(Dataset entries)
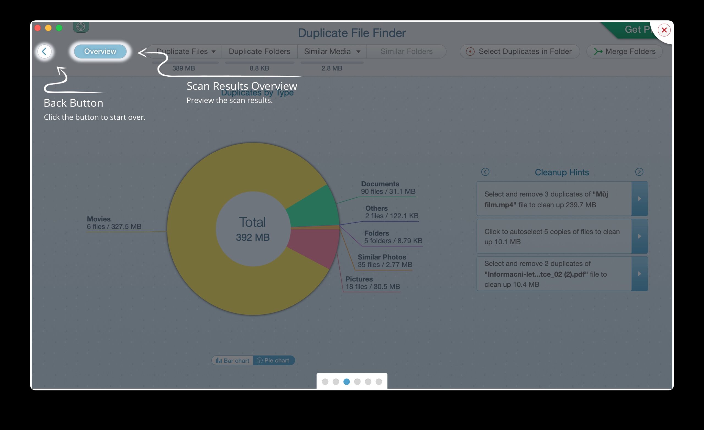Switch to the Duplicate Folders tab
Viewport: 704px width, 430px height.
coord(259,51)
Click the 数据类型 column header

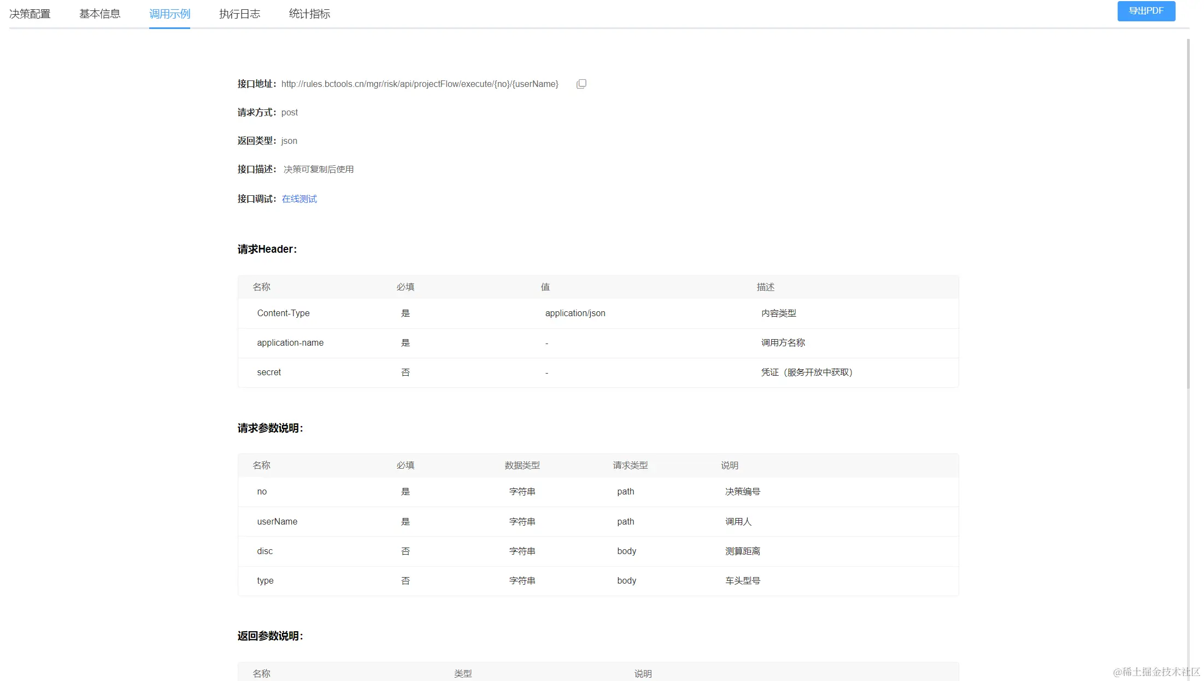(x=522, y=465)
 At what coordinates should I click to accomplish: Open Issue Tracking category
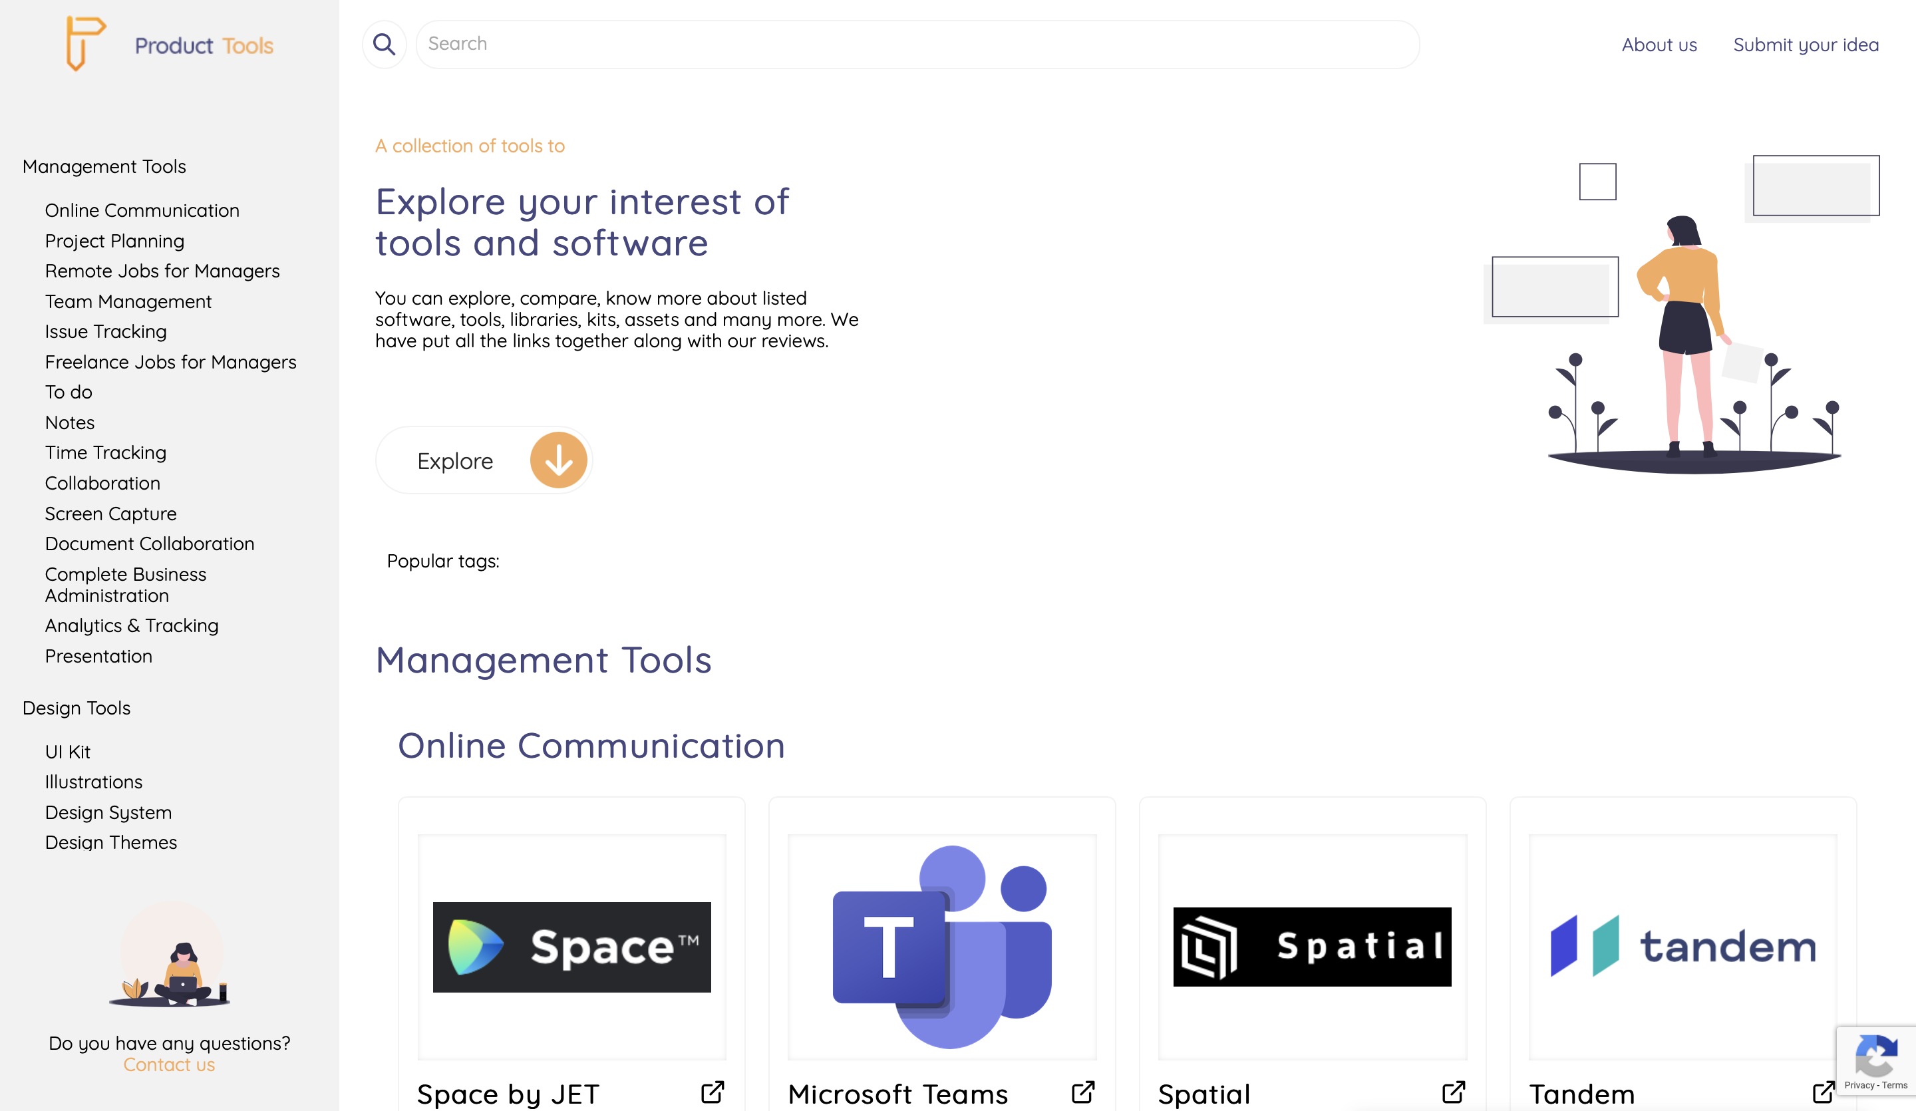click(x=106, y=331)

Directions
Could you set down nothing but the lines from the one containing "Click the 数据类型 column header" through the last line of the records above, both ends included, exactly as given and free of pictures?

Written response
Click the 数据类型 column header

(x=522, y=465)
 At what coordinates should I click to accomplish: Open Issue Tracking category
click(x=106, y=331)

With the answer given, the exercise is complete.